_DOCUMENT PASSAGE_.
══════

Daily Archives: September 9, 2013
Pacific And Pacifist
Yours truly cannot but look with some concern at the views and the mentality with which many of those opposed to a US intervention in Syria present their argument. Let me describe some of them, and add my two Catholic cents on them.
1. The US might become involved in a new war.
I do not know you, but I always thought that with power comes responsibility, and a superpower should have correspondent responsibilities. If we look at the past, it was the richest and most powerful who were asked to make the biggest effort – be it concerning the Crusades, the feeding of the poor, or the building of the next cathedral -. To be a superpower involves the continuous risk of being involved in undesired conflicts; the obvious counterpart, by the by, of the possibility of influencing each one of them.
2. War is bad/no more war/make love,not war/give peace a chance (and similar rubbish).
This kindergarten pacifism (a favourite pastime not only of hippies and assorted potheads, but also of Pope Paul VI, and Bishop Francis) has the consequence that Neville Chamberlain must be considered an excellent man at least until September 1939, and Winston Churchill a war-thirsty bastard who led countless young lives to a useless death. Every wholesale expression of war as a never acceptable option not only does not take account of reality, but positively helps evil fanatics the world over. At times, evil regimes must simply be kicked/bombed out of existence, and again to deny this means to be a Chamberlain of a particularly obtuse sort. Unfortunately, the bishop of Rome cannot escape this kindergarten logic; a logic which makes him look good with the kindergarten masses, and which he must therefore think very smart.
3. Violence must make way for negotiation.

══════

_Records from a data collection_.
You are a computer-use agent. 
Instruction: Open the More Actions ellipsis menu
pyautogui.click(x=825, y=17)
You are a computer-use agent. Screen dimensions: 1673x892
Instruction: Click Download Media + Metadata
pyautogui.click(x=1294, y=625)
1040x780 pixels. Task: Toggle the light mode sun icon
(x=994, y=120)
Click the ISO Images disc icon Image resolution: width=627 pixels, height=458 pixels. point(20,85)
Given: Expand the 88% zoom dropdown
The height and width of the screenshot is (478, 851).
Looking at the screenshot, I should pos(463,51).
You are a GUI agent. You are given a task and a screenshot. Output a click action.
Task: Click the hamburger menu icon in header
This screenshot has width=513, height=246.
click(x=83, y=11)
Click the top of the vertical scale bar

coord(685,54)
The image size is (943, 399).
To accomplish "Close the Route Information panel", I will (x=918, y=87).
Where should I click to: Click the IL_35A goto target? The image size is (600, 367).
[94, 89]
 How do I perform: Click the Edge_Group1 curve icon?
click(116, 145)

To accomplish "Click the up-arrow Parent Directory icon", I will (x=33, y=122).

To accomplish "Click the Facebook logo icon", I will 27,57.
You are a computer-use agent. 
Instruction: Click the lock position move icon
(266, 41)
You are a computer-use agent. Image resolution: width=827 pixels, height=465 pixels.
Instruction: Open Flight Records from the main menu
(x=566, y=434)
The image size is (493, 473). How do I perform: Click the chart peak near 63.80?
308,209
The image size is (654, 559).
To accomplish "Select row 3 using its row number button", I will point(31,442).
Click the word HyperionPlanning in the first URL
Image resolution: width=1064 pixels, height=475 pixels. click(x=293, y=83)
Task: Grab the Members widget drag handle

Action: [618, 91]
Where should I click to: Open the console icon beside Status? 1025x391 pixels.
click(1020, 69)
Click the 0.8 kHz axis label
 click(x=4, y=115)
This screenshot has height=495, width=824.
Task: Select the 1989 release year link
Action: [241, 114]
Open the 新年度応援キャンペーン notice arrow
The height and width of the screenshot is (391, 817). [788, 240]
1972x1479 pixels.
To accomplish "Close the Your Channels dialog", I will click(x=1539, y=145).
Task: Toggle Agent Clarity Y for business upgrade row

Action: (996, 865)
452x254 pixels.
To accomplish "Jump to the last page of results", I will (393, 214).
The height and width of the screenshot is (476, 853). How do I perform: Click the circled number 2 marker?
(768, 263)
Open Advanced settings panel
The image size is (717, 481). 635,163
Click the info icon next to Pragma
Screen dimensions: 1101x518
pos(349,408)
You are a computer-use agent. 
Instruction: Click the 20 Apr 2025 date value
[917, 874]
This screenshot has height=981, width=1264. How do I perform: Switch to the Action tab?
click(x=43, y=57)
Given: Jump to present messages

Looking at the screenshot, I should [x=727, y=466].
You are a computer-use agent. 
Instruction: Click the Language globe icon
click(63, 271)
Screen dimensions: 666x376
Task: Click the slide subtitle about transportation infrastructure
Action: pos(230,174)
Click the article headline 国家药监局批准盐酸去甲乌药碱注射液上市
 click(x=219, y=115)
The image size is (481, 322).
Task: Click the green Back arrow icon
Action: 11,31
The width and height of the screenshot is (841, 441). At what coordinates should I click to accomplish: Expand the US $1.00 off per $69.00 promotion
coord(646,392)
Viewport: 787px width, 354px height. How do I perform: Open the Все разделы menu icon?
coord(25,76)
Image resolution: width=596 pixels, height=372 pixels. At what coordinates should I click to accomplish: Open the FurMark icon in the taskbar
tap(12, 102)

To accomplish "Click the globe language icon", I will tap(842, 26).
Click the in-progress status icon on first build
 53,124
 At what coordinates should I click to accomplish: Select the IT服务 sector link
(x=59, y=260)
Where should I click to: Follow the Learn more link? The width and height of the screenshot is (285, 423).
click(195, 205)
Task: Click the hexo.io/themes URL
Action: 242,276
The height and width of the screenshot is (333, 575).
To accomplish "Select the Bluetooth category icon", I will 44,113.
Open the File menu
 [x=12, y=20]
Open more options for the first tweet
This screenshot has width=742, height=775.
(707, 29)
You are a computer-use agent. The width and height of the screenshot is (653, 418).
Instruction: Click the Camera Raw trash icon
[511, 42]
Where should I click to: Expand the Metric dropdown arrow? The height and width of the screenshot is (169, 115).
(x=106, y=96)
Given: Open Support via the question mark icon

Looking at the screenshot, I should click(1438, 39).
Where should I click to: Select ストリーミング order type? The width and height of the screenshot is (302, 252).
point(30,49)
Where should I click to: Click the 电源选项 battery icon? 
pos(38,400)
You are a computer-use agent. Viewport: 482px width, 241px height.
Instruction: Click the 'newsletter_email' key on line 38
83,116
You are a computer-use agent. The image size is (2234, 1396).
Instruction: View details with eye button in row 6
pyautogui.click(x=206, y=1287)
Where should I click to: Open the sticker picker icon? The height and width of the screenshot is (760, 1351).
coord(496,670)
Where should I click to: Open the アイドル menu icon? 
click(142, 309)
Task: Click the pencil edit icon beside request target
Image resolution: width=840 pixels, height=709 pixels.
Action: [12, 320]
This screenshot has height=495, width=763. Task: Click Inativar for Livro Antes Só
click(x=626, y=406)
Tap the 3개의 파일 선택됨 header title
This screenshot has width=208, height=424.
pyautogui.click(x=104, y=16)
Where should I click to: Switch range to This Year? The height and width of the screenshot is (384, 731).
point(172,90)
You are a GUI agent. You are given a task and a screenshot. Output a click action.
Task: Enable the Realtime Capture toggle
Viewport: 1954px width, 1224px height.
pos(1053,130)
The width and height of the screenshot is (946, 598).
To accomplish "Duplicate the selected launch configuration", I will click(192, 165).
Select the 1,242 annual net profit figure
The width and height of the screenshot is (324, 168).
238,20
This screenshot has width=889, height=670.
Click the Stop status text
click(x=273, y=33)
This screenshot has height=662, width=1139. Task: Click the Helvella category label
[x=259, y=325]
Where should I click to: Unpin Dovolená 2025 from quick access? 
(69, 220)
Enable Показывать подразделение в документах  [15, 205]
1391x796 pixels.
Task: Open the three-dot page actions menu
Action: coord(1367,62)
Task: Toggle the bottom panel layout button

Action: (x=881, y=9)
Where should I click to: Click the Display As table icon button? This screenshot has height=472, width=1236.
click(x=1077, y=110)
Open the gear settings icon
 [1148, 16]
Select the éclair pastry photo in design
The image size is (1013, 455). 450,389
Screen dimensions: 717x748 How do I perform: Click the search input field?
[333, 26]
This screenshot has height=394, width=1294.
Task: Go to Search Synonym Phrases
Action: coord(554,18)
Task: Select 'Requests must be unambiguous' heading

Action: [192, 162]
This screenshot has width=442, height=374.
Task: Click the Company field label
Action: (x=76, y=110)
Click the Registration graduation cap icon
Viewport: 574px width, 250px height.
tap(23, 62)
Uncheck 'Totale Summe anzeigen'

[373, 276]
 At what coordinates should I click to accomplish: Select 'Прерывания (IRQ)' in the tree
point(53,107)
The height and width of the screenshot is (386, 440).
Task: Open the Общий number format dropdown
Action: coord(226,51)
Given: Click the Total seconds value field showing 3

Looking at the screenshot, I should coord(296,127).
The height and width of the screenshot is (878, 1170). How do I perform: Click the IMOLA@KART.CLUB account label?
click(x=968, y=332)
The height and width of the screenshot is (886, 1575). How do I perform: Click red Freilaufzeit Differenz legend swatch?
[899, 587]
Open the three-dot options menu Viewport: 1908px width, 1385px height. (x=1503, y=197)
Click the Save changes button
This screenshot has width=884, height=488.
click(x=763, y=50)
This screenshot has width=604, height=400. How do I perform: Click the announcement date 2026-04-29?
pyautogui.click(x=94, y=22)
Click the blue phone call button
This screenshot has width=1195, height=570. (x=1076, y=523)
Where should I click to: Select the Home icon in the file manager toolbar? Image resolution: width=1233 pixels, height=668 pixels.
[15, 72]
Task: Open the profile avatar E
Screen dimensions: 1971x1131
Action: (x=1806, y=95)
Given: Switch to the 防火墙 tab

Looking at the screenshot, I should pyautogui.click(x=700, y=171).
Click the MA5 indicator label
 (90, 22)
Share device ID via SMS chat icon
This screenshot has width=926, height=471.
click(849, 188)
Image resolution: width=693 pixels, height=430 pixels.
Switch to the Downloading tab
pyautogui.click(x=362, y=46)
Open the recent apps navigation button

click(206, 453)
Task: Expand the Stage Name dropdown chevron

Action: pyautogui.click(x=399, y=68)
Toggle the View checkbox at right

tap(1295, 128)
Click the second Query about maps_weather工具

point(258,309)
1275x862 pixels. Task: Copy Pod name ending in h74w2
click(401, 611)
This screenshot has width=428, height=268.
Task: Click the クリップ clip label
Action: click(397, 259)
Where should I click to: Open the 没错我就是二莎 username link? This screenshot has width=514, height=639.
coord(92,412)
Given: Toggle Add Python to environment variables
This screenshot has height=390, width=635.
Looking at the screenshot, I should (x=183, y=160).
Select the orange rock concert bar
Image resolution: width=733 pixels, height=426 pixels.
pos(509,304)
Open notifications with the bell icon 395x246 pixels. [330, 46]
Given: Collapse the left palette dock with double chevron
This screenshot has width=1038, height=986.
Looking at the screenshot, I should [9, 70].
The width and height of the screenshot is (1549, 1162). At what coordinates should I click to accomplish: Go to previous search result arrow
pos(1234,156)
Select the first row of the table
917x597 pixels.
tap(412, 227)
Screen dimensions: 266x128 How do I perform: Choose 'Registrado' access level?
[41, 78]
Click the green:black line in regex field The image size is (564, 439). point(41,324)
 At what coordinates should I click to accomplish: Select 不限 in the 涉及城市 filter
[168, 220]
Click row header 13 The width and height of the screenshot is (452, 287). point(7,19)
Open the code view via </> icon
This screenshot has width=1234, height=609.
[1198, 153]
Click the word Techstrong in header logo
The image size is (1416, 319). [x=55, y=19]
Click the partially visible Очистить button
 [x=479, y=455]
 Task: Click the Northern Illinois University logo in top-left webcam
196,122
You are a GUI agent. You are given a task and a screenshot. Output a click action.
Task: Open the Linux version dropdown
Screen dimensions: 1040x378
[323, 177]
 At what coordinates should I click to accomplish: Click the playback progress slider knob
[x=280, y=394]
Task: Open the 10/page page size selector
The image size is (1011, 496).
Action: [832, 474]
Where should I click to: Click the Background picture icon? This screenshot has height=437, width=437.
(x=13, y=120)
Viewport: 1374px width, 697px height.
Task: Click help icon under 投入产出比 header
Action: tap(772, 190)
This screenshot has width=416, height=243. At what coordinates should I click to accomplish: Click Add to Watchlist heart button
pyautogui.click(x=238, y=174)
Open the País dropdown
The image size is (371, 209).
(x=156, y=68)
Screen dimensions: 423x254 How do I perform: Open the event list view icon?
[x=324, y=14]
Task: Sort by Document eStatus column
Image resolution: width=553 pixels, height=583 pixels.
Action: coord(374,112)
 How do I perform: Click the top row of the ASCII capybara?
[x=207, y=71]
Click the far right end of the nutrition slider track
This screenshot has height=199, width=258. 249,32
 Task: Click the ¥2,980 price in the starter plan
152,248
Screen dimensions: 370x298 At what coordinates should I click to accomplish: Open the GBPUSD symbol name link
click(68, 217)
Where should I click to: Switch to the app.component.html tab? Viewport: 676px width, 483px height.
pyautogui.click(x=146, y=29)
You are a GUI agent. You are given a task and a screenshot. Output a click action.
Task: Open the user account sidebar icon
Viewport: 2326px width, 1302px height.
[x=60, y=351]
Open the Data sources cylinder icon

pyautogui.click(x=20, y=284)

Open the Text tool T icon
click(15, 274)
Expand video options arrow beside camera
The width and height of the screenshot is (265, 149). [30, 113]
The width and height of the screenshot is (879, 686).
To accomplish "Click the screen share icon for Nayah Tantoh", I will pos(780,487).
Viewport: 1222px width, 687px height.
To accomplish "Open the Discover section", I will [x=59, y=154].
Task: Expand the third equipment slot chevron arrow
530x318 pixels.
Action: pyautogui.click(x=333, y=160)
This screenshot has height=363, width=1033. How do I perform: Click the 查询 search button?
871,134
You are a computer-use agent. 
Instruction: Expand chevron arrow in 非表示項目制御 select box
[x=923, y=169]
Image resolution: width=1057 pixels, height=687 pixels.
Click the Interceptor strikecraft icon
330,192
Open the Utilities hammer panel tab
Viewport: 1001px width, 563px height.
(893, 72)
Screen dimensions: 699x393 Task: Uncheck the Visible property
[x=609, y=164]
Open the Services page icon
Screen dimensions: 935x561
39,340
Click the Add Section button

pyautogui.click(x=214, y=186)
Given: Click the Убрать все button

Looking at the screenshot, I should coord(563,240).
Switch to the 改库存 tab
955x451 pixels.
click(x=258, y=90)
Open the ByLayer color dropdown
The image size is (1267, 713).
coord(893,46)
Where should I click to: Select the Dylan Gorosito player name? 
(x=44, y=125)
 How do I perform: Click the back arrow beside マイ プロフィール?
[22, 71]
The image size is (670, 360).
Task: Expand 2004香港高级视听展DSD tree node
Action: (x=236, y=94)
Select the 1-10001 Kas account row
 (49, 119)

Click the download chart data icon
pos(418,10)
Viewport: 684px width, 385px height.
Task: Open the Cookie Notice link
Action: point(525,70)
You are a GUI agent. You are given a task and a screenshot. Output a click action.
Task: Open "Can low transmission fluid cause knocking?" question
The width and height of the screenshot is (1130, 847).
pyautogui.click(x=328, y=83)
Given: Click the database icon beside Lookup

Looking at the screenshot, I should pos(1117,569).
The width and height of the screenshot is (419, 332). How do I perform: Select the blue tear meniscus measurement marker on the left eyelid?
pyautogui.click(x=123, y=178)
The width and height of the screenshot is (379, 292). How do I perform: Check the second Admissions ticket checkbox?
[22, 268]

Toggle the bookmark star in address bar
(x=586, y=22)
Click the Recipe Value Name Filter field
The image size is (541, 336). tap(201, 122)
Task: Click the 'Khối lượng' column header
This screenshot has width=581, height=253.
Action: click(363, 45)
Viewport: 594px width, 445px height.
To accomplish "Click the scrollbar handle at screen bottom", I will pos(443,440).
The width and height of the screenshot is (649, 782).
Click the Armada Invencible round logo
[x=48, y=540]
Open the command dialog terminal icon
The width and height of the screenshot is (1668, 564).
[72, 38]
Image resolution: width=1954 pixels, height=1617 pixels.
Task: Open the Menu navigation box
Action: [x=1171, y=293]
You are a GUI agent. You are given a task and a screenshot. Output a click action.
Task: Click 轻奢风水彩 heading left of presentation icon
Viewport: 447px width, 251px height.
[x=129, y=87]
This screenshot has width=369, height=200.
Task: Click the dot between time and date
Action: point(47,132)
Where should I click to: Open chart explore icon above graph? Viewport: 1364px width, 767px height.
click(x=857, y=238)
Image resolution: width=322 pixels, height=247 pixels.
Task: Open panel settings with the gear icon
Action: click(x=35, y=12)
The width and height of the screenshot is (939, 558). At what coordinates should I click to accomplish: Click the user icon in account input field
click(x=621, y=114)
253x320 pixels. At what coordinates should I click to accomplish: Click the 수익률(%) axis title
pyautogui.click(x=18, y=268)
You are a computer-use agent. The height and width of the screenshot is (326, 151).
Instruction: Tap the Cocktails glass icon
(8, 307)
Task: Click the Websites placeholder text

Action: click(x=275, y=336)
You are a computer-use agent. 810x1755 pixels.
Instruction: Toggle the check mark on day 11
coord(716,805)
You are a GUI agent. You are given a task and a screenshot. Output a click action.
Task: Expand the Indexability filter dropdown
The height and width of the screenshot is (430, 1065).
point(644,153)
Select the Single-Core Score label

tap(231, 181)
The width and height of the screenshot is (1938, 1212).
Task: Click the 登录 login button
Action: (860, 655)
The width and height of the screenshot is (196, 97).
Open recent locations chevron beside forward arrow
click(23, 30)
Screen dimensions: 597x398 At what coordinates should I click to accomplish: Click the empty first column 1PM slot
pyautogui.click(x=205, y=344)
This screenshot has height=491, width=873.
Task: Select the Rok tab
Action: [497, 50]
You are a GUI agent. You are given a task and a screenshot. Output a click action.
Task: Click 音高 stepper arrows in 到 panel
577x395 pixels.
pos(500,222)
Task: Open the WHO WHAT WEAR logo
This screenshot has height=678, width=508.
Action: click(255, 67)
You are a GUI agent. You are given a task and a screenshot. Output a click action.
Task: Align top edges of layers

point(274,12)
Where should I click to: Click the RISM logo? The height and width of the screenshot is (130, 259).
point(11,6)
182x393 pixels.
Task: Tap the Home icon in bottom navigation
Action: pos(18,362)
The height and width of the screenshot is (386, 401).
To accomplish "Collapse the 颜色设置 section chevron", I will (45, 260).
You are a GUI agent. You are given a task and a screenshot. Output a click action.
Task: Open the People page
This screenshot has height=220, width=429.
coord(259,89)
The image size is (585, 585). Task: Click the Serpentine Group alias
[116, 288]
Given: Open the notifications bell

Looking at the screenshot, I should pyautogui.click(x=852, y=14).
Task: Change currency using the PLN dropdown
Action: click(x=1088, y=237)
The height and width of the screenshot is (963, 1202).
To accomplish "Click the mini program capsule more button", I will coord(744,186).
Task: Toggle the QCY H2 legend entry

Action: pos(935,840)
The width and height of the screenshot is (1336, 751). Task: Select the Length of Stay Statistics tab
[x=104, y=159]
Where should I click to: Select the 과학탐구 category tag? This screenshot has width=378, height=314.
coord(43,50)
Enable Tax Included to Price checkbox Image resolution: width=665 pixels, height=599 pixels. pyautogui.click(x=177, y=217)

══════

_TASKS TO PERFORM_.
• 1. Translate this sentence from the post on opposing a US intervention in Syria into Spanish: "Every wholesale expression of war as a never acceptable option not only does not take account of reality, but positively helps evil fanatics the world over."
• 2. In the post on opposing a US intervention in Syria, until when does kindergarten pacifism mean Neville Chamberlain must be considered an excellent man?

_THE REPLIES_.
• 1. Toda expresión generalizada de la guerra como una opción nunca aceptable no solo no tiene en cuenta la realidad, sino que ayuda positivamente a los fanáticos malvados de todo el mundo.

• 2. At least until September 1939.